Dit que l'expert accomplira sa mission en présence des parties ou celles-ci dûment convoquées et la conduira conformément aux dispositions des articles 232 et suivants du nouveau code de procédure civile.
Dit que l'expert devra déposer son rapport au greffe de la Cour d'appel de Rennes, l ère chambre A, dans le délai de quatre mois à compter du jour de la consignation.
Dit que Monsieur Y..., et à défaut la société Comexpert, seront tenus de consigner une provision de mille euros (1000,00 €) à valoir sur la rémunération de l'expert au greffe de la Cour d'appel dans le délai d'un mois à compter de ce jour.
Dit que, par les soins du greffe, avis de la consignation sera donné à l'expert.
Dit qu'à défaut de consignation dans le délai et selon les modalités imparties, la désignation de l'expert sera caduque.
Dit qu'en cas de refus ou d'empêchement de l'expert, il sera pourvu à son remplacement par simple ordonnance.

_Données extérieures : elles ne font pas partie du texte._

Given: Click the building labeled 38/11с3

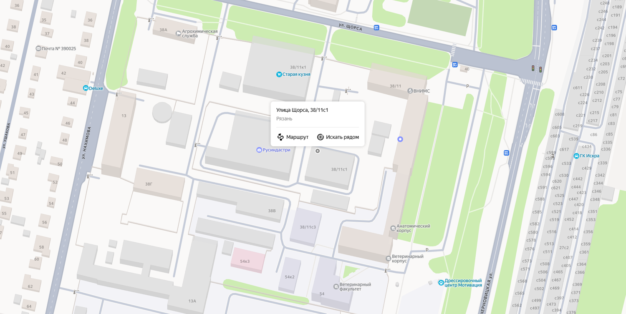Looking at the screenshot, I should point(307,226).
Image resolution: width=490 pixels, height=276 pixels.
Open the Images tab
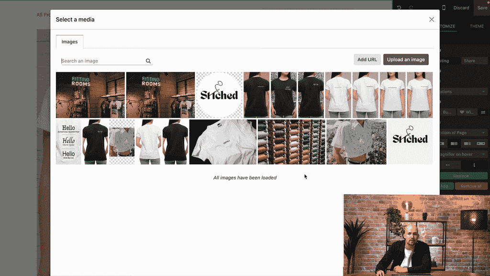coord(69,42)
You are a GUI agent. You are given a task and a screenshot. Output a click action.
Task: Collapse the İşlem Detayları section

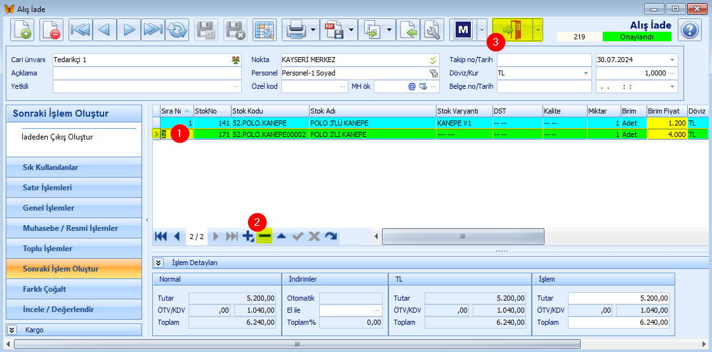159,263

Désigne Madame MALLET, conseiller, pour assurer le suivi des opérations d'expertise et, en cas d'empêchement, tout autre magistrat de la le` chambre A de la Cour d'appel de Rennes.

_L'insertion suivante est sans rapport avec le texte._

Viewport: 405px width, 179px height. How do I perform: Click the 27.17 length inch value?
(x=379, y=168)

Dit qu'il appartiendra à l'expert de solliciter les prorogations et les compléments de provision utiles à la bonne exécution de sa mission.
Dit que l'affaire sera rappelée à l'audience du 17 octobre 2007 par application de l'article 153 du nouveau code de procédure civile.
Déclare sans objet la demande de "donner acte" présentée par Monsieur Y....
Déboute chacune des parties de sa demande de dommages et intérêts pour procédure abusive.
Déboute Monsieur Y... de sa demande tendant à voir condamner la S.A.R.L. Comexpert au paiement d'une amende civile.
Déboute Monsieur Y... de sa demande formée en application de l'article 700 du nouveau code de procédure civile.
Condamne Monsieur Y... à payer à la S.A.R.L. Comexpert une somme de mille cinq cents euros (1500,00 €) en application de l'article 700 du nouveau code de procédure civile, somme qui s'ajoutera à celle déjà accordée par le premier juge sur le même fondement.
Condamne Monsieur Y... aux dépens qui seront recouvrés selon les dispositions de l'article 699 du nouveau code de procédure civile, et ce, à l'exclusion des frais de l'expertise qui seront supportés par moitié entre les parties.